_Listed records_

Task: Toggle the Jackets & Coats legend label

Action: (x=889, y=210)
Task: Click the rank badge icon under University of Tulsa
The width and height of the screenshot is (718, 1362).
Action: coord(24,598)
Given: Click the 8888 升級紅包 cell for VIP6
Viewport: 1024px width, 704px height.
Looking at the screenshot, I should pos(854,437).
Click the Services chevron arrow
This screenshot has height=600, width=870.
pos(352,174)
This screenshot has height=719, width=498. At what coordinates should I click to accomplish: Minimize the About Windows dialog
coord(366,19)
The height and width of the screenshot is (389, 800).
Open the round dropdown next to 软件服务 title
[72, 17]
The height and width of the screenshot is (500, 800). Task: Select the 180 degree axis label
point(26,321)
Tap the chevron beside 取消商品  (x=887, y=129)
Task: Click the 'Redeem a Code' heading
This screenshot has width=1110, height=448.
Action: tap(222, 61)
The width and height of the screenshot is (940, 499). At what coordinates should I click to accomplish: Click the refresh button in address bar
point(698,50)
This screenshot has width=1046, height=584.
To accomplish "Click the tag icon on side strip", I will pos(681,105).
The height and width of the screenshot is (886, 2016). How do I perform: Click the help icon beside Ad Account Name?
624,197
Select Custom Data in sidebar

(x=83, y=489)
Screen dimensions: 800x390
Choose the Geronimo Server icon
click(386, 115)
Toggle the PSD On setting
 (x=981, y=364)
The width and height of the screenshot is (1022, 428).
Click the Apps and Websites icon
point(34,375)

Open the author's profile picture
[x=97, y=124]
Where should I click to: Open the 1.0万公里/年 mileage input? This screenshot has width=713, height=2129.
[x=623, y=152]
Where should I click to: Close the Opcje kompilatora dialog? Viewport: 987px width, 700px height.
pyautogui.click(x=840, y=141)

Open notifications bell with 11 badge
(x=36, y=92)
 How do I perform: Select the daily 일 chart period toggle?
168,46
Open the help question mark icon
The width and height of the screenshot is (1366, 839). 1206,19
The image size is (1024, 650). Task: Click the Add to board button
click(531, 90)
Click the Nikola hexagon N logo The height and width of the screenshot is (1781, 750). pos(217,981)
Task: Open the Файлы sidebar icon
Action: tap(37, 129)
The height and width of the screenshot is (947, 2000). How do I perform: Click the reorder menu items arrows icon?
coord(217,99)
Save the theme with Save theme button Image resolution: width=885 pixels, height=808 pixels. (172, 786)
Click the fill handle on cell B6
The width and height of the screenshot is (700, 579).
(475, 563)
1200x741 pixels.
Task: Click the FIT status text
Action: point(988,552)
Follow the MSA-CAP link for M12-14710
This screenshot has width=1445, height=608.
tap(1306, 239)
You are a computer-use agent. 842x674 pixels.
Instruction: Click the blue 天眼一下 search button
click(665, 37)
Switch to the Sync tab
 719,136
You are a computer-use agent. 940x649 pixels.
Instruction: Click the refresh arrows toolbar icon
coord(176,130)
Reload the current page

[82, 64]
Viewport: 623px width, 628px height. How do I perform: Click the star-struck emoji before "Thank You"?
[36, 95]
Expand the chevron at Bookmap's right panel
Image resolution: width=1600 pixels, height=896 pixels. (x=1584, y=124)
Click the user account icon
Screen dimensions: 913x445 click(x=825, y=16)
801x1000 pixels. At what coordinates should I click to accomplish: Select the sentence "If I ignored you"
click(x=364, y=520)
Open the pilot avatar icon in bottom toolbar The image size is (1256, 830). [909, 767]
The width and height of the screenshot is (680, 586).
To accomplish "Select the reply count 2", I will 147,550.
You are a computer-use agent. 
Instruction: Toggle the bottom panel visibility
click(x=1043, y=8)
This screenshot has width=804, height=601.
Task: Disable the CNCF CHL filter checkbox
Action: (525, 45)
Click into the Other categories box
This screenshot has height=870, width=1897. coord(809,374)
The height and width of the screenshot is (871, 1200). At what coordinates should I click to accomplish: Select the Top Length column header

_Work to complete_
Each line above where the word "agent" occurs should be copied out.

_Task output_
You are a computer-use agent. 842x674 pixels.
You are a computer-use agent. 940x649 pixels.
You are a computer-use agent. 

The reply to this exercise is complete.